Bien que contestant la décision de la CJUE, Google a mis un formulaire à la disposition de tout internaute désirant qu'une information à son sujet n'apparaisse plus dans le moteur de recherche lorsque son nom est saisi. "Il faut qu'il y ait un motif légitime", a rappelé à l'Agence France Presse (AFP) le secrétaire général de la Cnil, Edouard Geffray, notant que seule la personne concernée peut demander ce déréférencement. Et cela ne doit pas entraver le droit à l'information du public.
Google dit avoir reçu en France plus de 86.600 demandes, concernant quelque 258.300 pages web. Il a déréférencé 52% d'entre elles. Au niveau mondial, Google avait reçu 386.038 demandes entre le jugement de la cour européenne et le 11 février dernier. La France est le pays qui lui fait le plus de requêtes.
... mais ne fait disparaître les résultats qu'en Europe
En cas de refus de Google, le citoyen peut s'adresser à un juge ou, le plus souvent, à la Cnil. Celle-ci a reçu 700 plaintes à ce jour, dont 45% ont été jugées légitimes, et transmises au groupe américain. Mais si Google a finalement accepté d'appliquer ce principe du "droit à l'oubli", il n'a fait disparaître les résultats que pour les recherches effectuées à partir des extensions européennes de son site. Comme google.fr en France ou google.it pour l'Italie, mais pas google.com, l'adresse principale du moteur, ni ses déclinaisons hors d'Europe.
"La solution consistant à faire varier le respect des droits des personnes en fonction de l'origine géographique de ceux qui consultent le (site concerné) ne permet pas aux personnes de bénéficier du plein effet de leur droit au déréférencement", a tonné la Cnil.

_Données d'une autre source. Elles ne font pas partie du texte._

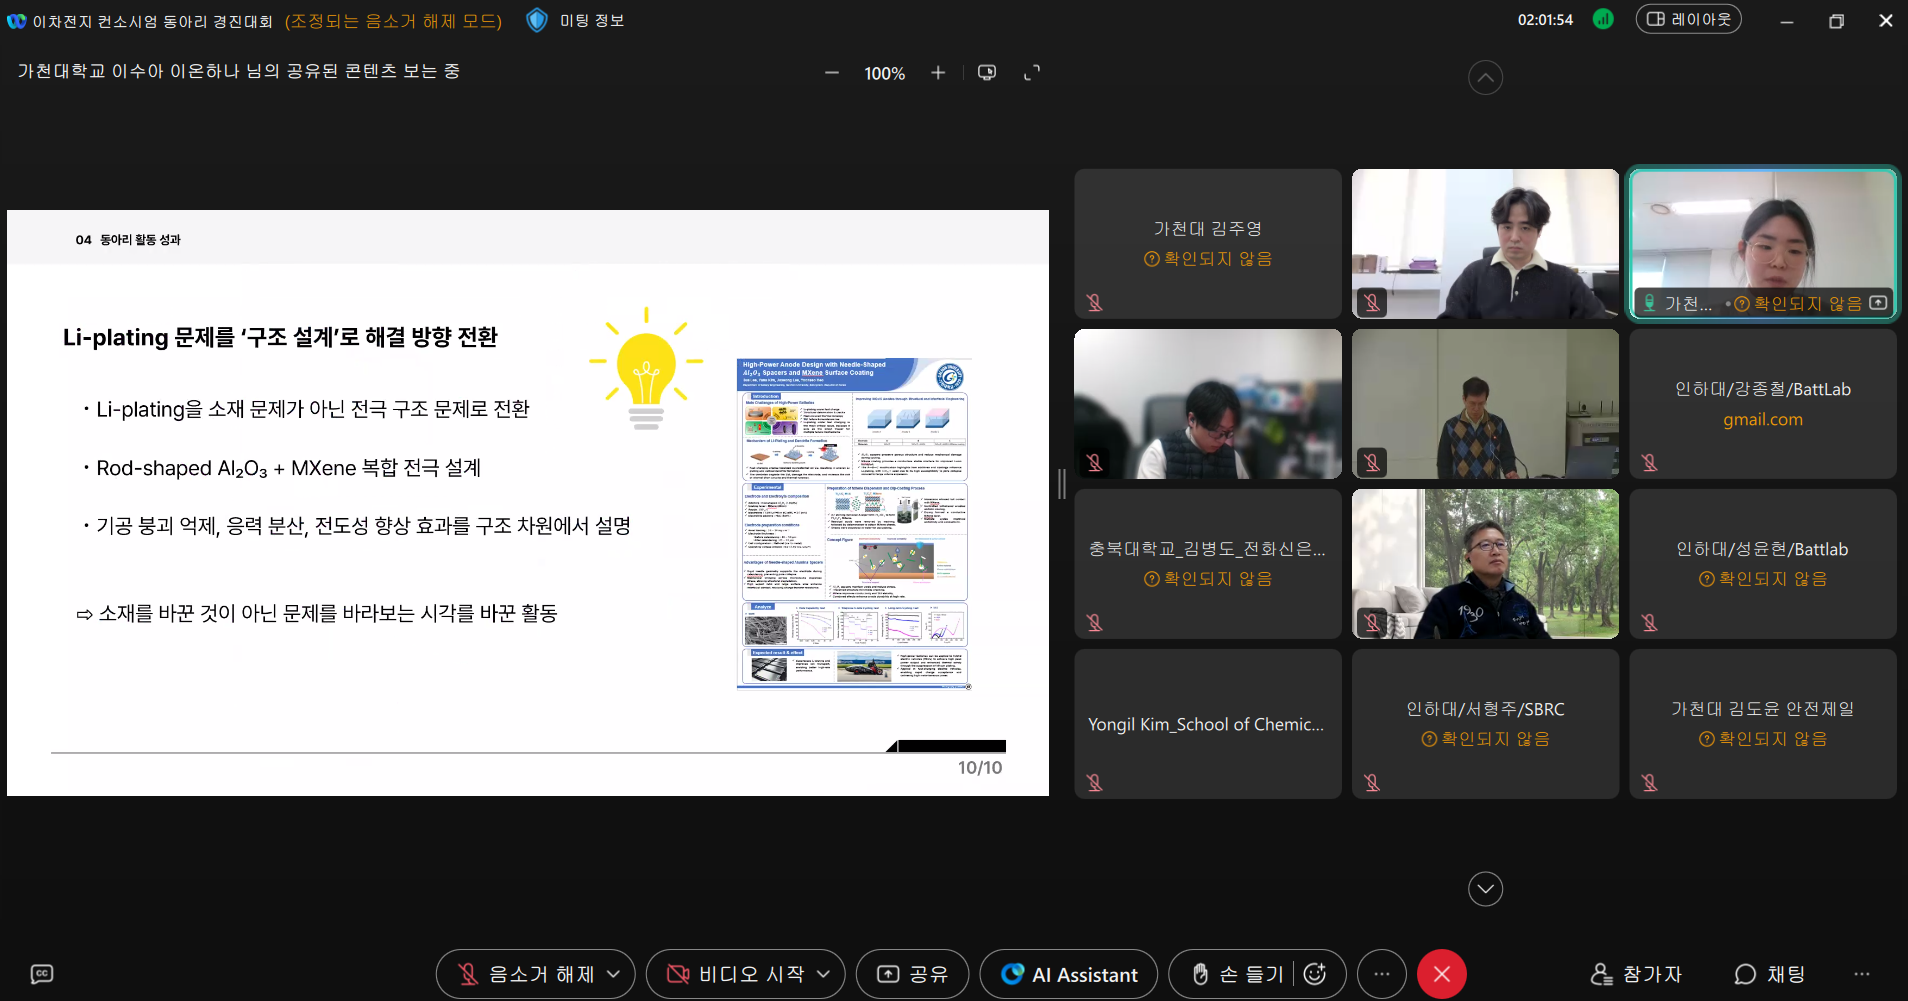Zoom in on content with the plus control
Screen dimensions: 1908x1001
tap(937, 72)
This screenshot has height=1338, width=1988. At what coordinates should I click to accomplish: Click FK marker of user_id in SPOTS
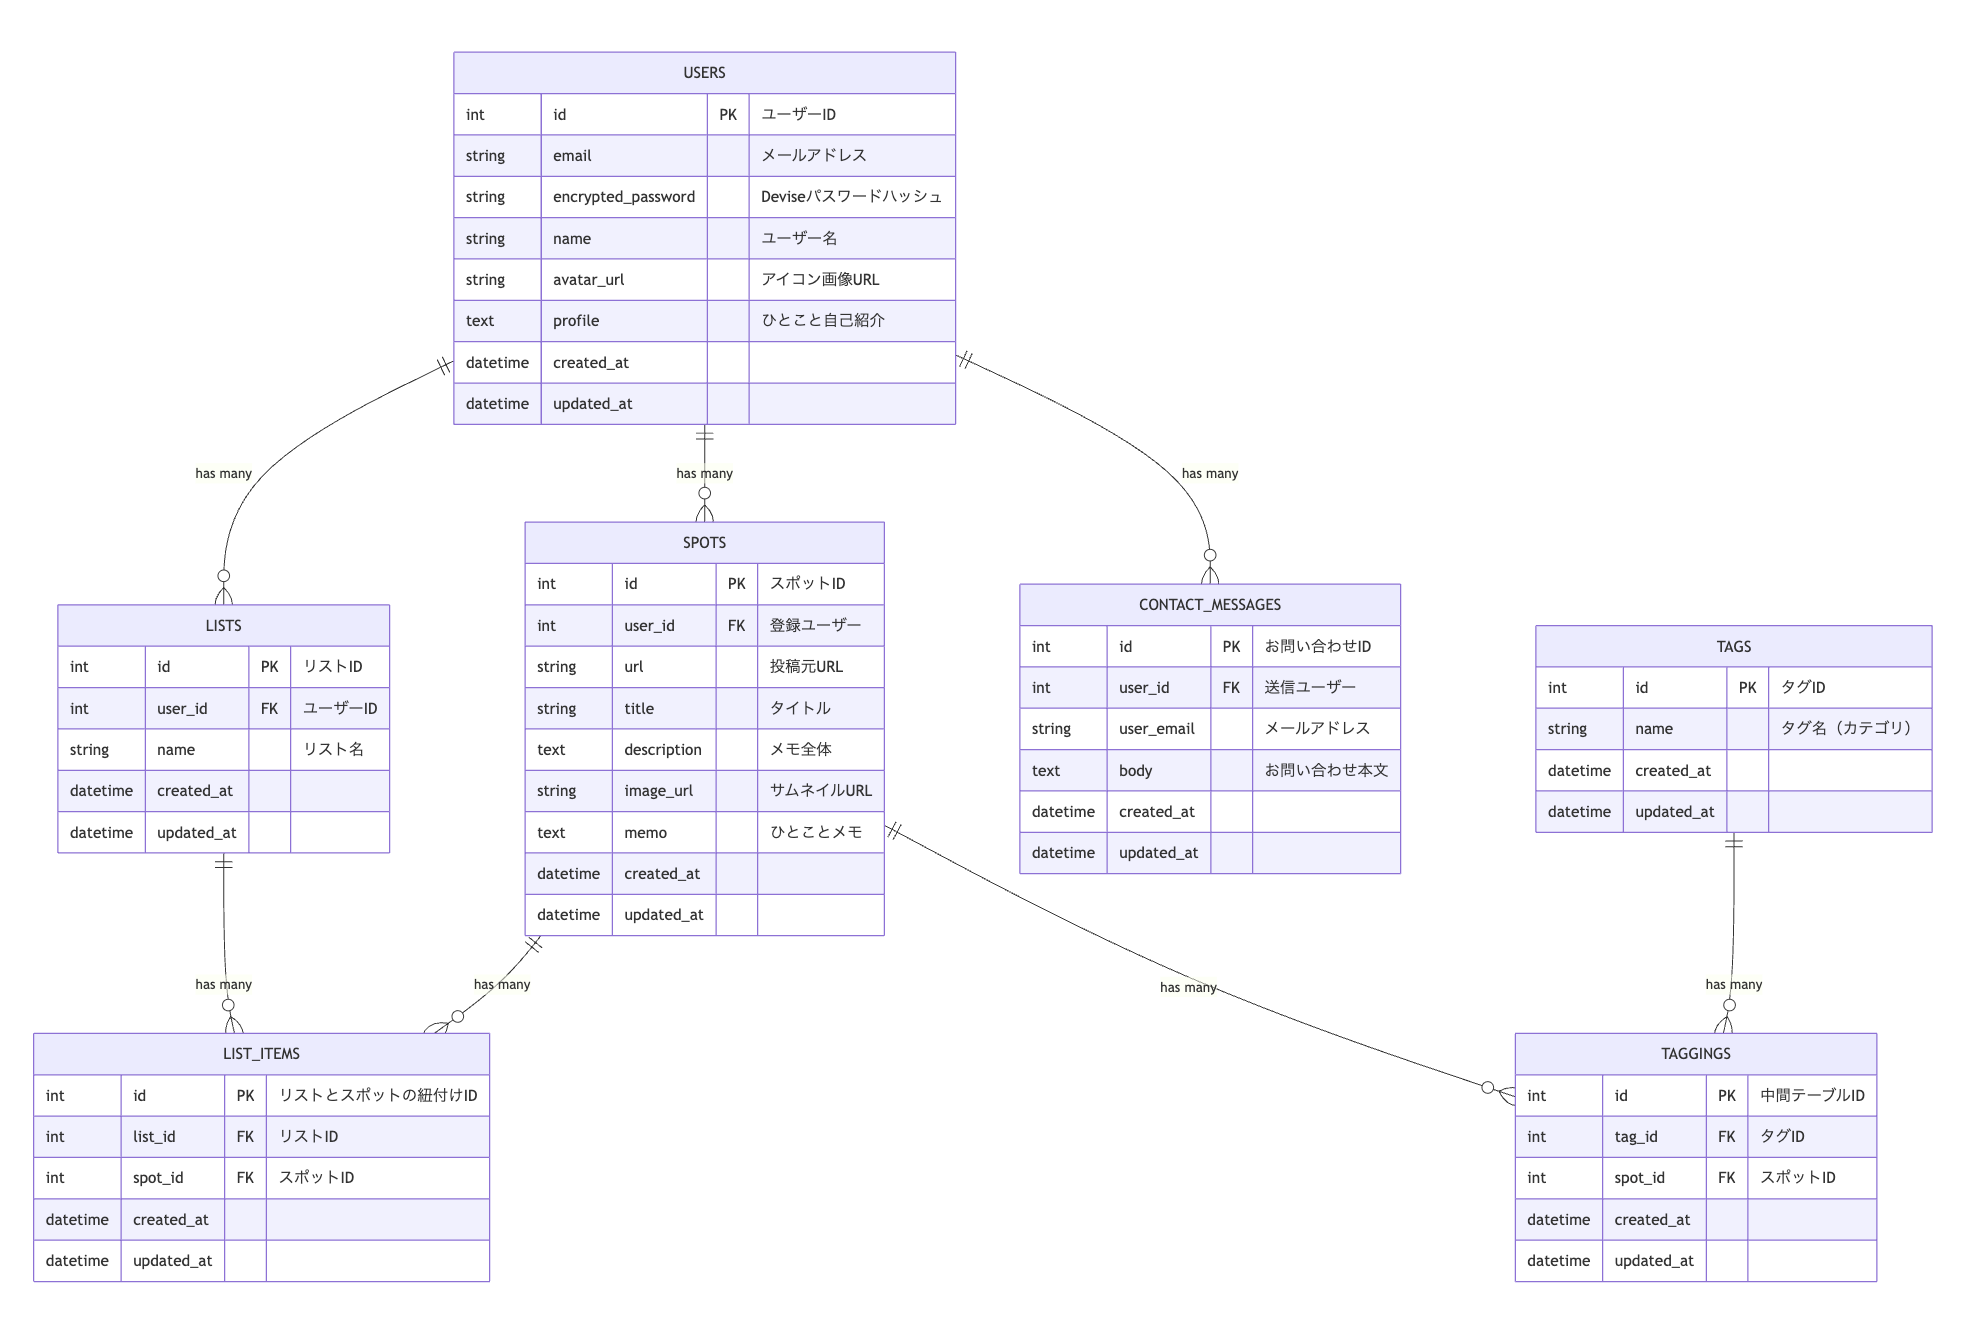pos(736,626)
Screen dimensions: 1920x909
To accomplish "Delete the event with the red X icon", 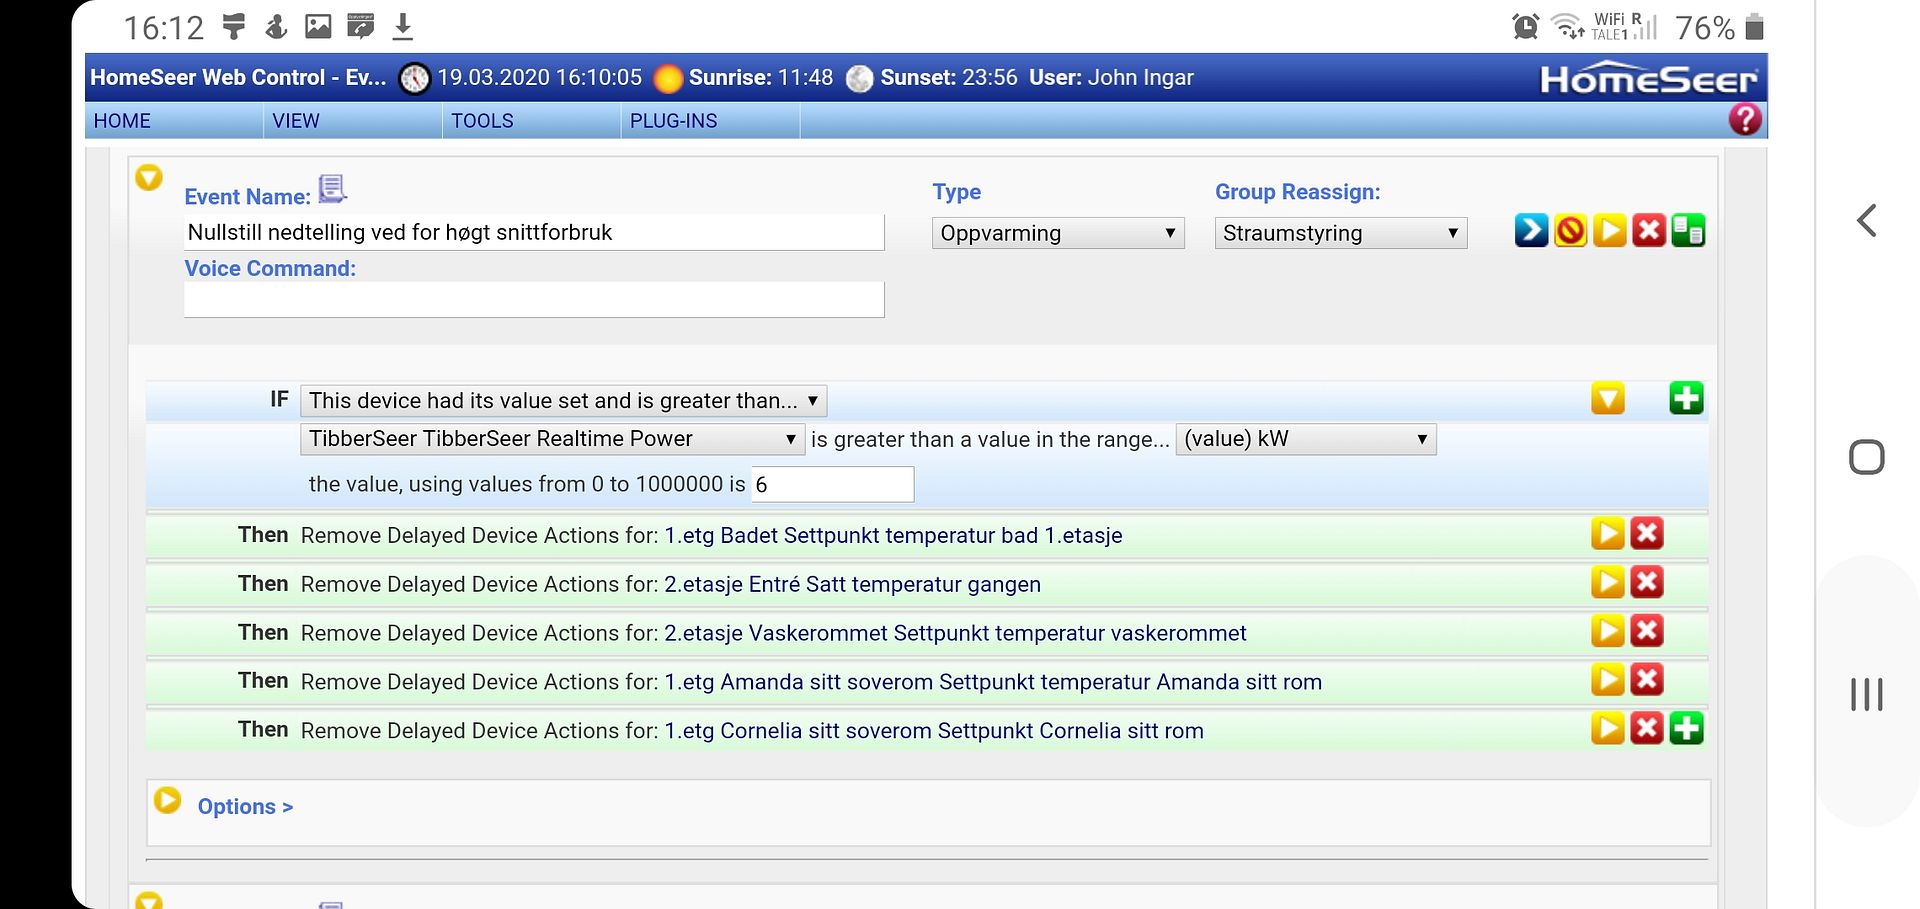I will click(1649, 230).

Google conteste l'autorité de la Cnil
D'où une mise en demeure, lancée en juin par la présidente de la Cnil Isabelle Falque-Pierrotin, de procéder aux déréférencements sur toutes les déclinaisons du moteur de recherche. "Nous respectons la position de la Cnil, mais nous contestons par principe l'idée qu'une agence nationale de protection des données personnelles revendique une autorité à l'échelle mondiale pour contrôler les informations auxquelles ont accès les internautes à travers le monde", avait répondu Google en juillet.
"Nous pensons qu'aucun pays ne devrait avoir l'autorité de décider à quel contenu peut accéder quelqu'un, dans un autre pays", avait insisté le groupe. La Cnil a en conséquence engagé une procédure de sanction.
Le déréferencement ne nuit pas à la liberté d'expression, rétorque la Cnil
Et, dernière péripétie, Google a proposé en janvier de mettre en place un filtrage géographiquedépendant de l'adresse IP de l'internaute, en plus du référencement sur les extensions européennes de son moteur de recherche. "On parle d'un droit fondamental: vous avez le droit de ne pas figurer dans une base de données", argumente Edouard Geffray. "Jamais, jamais il n'a été question de faire varier l'étendue de ce droit fondamental en fonction du chemin d'accès, ou en fonction du destinataire."
"Contrairement à ce qu'affirme Google, le déréférencement sur toutes les extensions ne limite pas la liberté d'expression dans la mesure où il n'entraîne aucune suppression de contenu sur internet", a relevé la Cnil jeudi. Google risquait une sanction pécuniaire de 150.000 euros --beaucoup moins que les 20 millions ou 4% du chiffre d'affaires prévus dans le projet de loi République numérique et un futur règlement européen, qui sont actuellement en discussion.
Google pourrait saisir le Conseil d'Etat
Le groupe américain doit désormais se mettre en conformité avec cette décision, qu'il peut toutefois contester devant le Conseil d'Etat.
Google avait été condamné pour la première fois par la justice française en décembre 2014 pour avoir refusé la demande de droit à l'oubli numérique d'une femme condamnée pour escroquerie en 2006, et qui estimait que le référencement par le moteur de recherche de sa condamnation sur internet pourrait l'empêcher de trouver un emploi.